ОТРЫВОК:
· · · ·
Очень большое значение в композиционной работе имело и то, что можно назвать появлением и исчезновением того или иного действующего лица в пьесе. Это, разумеется, относилось к ведущим фигурам — к Анне, Вронскому и Каренину. От того, как зритель встретится в первый раз с действующим лицом и на каком моменте с ним простится, зависел итог. Для Анны таким появлением было «Бологое», а исчезновением — «Обираловка». Эти две точки отлично слагали облик одинокой и трагической Анны. Для Вронского, как и для Анны, появлением было «Бологое», а исчезновением — жестокие фразы в сцене разрыва. Этим подчеркивалась та перемена, какая произошла в характере Вронского за время его близости к Анне.

Наиболее трудно было «ввести» и «вывести» Каренина. Он появлялся впервые на вечере у Бетси Тверской. Упомянутый выше разговор о Прячникове и его жене явился удачной идейной экспозицией образа Для {192} ухода же Каренина из пьесы я Остановился на разговоре его со Огивой о разводе. Этим самым вскрывалась не только безжизненность Каренина, но и та мертвая хватка, какой он душил живую жизнь. При таких концах не страшно было давать моральное размягчение, которое испытывал Каренин около постели умирающей Анны. Подводя итоги, зритель отлично разобрался, в чем заключается истинная суть Каренина и его временная «доброта». Образ мужа Анны проходил со всей силой тех противоречий, которые были гениально вскрыты Толстым, и последнее появление Каренина в пьесе окончательно убеждало, что это не человек, а злая машина.
· · · ·
СТРОКИ НАБОРА ДАННЫХ:
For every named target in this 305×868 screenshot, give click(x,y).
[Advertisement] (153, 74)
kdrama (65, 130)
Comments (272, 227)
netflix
· · · ·
ЗАДАНИЕ 1: Перепишите из отрывка без изменений фрагмент, который открывается словами «Очень большое значение» и завершается словами «близости к Анне.».
ЗАДАНИЕ 2:
Ответьте по отрывку на вопросы:
(a) Что было появлением Анны в пьесе?
(b) Где Каренин появлялся впервые?
(c) Чем было исчезновение Вронского?
Для ответа нужен только отрывок.

ОТВЕТ 1:
Очень большое значение в композиционной работе имело и то, что можно назвать появлением и исчезновением того или иного действующего лица в пьесе. Это, разумеется, относилось к ведущим фигурам — к Анне, Вронскому и Каренину. От того, как зритель встретится в первый раз с действующим лицом и на каком моменте с ним простится, зависел итог. Для Анны таким появлением было «Бологое», а исчезновением — «Обираловка». Эти две точки отлично слагали облик одинокой и трагической Анны. Для Вронского, как и для Анны, появлением было «Бологое», а исчезновением — жестокие фразы в сцене разрыва. Этим подчеркивалась та перемена, какая произошла в характере Вронского за время его близости к Анне.

ОТВЕТ 2:
(a) «Бологое».
(b) На вечере у Бетси Тверской.
(c) Жестокими фразами в сцене разрыва.